• [Information given]

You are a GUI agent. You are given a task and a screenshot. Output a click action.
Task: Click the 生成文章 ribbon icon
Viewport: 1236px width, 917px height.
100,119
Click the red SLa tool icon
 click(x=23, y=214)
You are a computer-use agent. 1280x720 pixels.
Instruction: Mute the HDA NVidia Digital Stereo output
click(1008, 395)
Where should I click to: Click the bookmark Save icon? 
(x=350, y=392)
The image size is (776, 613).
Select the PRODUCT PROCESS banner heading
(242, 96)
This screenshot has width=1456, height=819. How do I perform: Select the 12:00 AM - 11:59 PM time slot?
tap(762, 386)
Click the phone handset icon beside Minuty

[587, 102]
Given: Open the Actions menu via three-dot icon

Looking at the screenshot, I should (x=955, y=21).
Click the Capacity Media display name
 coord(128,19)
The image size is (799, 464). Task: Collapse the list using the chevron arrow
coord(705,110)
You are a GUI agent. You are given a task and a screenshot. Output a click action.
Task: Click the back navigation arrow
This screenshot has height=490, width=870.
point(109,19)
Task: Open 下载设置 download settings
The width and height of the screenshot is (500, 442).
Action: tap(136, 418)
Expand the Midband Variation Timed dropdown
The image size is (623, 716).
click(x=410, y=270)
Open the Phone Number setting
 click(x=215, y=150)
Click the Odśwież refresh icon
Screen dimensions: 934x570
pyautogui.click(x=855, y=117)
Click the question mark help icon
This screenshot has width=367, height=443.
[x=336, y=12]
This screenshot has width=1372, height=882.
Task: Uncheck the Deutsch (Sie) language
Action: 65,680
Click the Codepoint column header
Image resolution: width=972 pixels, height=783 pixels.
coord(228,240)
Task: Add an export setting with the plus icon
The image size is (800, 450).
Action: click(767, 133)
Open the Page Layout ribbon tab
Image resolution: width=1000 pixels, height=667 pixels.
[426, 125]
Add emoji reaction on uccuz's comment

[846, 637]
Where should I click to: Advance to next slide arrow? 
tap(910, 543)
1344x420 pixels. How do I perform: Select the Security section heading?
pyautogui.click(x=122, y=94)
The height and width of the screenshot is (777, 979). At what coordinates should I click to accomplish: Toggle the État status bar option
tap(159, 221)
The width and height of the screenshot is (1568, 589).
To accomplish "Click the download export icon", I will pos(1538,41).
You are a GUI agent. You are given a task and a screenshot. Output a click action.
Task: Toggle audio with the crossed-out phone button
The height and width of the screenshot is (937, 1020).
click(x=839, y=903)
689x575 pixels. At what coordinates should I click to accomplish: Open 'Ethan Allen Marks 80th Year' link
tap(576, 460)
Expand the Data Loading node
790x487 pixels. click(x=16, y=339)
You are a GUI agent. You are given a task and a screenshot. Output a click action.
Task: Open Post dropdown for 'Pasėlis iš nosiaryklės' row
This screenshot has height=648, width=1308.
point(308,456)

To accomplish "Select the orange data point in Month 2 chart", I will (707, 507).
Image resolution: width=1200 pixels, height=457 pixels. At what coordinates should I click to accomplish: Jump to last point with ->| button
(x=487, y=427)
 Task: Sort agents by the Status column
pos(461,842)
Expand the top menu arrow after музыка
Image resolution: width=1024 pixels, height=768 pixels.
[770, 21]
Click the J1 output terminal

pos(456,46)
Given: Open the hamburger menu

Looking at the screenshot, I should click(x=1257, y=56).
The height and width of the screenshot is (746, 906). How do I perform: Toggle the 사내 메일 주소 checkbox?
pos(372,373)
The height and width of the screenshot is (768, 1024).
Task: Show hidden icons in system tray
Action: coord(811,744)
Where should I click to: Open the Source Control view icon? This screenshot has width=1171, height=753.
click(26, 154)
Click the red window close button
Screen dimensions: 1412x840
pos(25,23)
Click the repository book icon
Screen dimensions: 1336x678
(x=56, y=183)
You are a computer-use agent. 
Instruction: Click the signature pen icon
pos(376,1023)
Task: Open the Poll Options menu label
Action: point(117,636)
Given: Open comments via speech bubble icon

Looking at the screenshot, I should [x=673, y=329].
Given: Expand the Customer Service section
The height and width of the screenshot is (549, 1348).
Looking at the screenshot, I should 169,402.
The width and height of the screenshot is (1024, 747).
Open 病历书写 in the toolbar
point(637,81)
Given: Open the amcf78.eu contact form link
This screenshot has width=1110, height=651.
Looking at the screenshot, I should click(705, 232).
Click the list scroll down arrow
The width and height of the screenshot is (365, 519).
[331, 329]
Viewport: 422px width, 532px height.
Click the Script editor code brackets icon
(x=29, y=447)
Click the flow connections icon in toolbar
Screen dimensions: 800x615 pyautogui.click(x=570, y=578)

• [To do]
Transcribe the listing above verbatim.

• [Solution for this exercise]
You are a GUI agent. You are given a task and a screenshot. Output a click action.
Task: Click the 生成文章 ribbon icon
Viewport: 1236px width, 917px height.
100,119
Click the red SLa tool icon
 click(x=23, y=214)
You are a computer-use agent. 1280x720 pixels.
Instruction: Mute the HDA NVidia Digital Stereo output
click(1008, 395)
Where should I click to: Click the bookmark Save icon? 
(x=350, y=392)
The image size is (776, 613).
Select the PRODUCT PROCESS banner heading
(242, 96)
This screenshot has width=1456, height=819. How do I perform: Select the 12:00 AM - 11:59 PM time slot?
tap(762, 386)
Click the phone handset icon beside Minuty

[587, 102]
Given: Open the Actions menu via three-dot icon

Looking at the screenshot, I should (x=955, y=21).
Click the Capacity Media display name
 coord(128,19)
The image size is (799, 464). Task: Collapse the list using the chevron arrow
coord(705,110)
You are a GUI agent. You are given a task and a screenshot. Output a click action.
Task: Click the back navigation arrow
This screenshot has height=490, width=870.
point(109,19)
Task: Open 下载设置 download settings
The width and height of the screenshot is (500, 442).
Action: tap(136, 418)
Expand the Midband Variation Timed dropdown
The image size is (623, 716).
click(x=410, y=270)
Open the Phone Number setting
 click(x=215, y=150)
Click the Odśwież refresh icon
Screen dimensions: 934x570
pyautogui.click(x=855, y=117)
Click the question mark help icon
This screenshot has width=367, height=443.
[x=336, y=12]
This screenshot has width=1372, height=882.
Task: Uncheck the Deutsch (Sie) language
Action: 65,680
Click the Codepoint column header
Image resolution: width=972 pixels, height=783 pixels.
coord(228,240)
Task: Add an export setting with the plus icon
The image size is (800, 450).
Action: click(767, 133)
Open the Page Layout ribbon tab
Image resolution: width=1000 pixels, height=667 pixels.
[426, 125]
Add emoji reaction on uccuz's comment

[846, 637]
Where should I click to: Advance to next slide arrow? 
tap(910, 543)
1344x420 pixels. How do I perform: Select the Security section heading?
pyautogui.click(x=122, y=94)
The height and width of the screenshot is (777, 979). At what coordinates should I click to accomplish: Toggle the État status bar option
tap(159, 221)
The width and height of the screenshot is (1568, 589).
To accomplish "Click the download export icon", I will pos(1538,41).
You are a GUI agent. You are given a task and a screenshot. Output a click action.
Task: Toggle audio with the crossed-out phone button
The height and width of the screenshot is (937, 1020).
click(x=839, y=903)
689x575 pixels. At what coordinates should I click to accomplish: Open 'Ethan Allen Marks 80th Year' link
tap(576, 460)
Expand the Data Loading node
790x487 pixels. click(x=16, y=339)
You are a GUI agent. You are given a task and a screenshot. Output a click action.
Task: Open Post dropdown for 'Pasėlis iš nosiaryklės' row
This screenshot has height=648, width=1308.
point(308,456)

To accomplish "Select the orange data point in Month 2 chart", I will (707, 507).
Image resolution: width=1200 pixels, height=457 pixels. At what coordinates should I click to accomplish: Jump to last point with ->| button
(x=487, y=427)
 Task: Sort agents by the Status column
pos(461,842)
Expand the top menu arrow after музыка
Image resolution: width=1024 pixels, height=768 pixels.
[770, 21]
Click the J1 output terminal

pos(456,46)
Given: Open the hamburger menu

Looking at the screenshot, I should click(x=1257, y=56).
The height and width of the screenshot is (746, 906). How do I perform: Toggle the 사내 메일 주소 checkbox?
pos(372,373)
The height and width of the screenshot is (768, 1024).
Task: Show hidden icons in system tray
Action: coord(811,744)
Where should I click to: Open the Source Control view icon? This screenshot has width=1171, height=753.
click(26, 154)
Click the red window close button
Screen dimensions: 1412x840
pos(25,23)
Click the repository book icon
Screen dimensions: 1336x678
(x=56, y=183)
You are a computer-use agent. 
Instruction: Click the signature pen icon
pos(376,1023)
Task: Open the Poll Options menu label
Action: point(117,636)
Given: Open comments via speech bubble icon

Looking at the screenshot, I should [x=673, y=329].
Given: Expand the Customer Service section
The height and width of the screenshot is (549, 1348).
Looking at the screenshot, I should 169,402.
The width and height of the screenshot is (1024, 747).
Open 病历书写 in the toolbar
point(637,81)
Given: Open the amcf78.eu contact form link
This screenshot has width=1110, height=651.
Looking at the screenshot, I should click(705, 232).
Click the list scroll down arrow
The width and height of the screenshot is (365, 519).
[331, 329]
Viewport: 422px width, 532px height.
Click the Script editor code brackets icon
(x=29, y=447)
Click the flow connections icon in toolbar
Screen dimensions: 800x615 pyautogui.click(x=570, y=578)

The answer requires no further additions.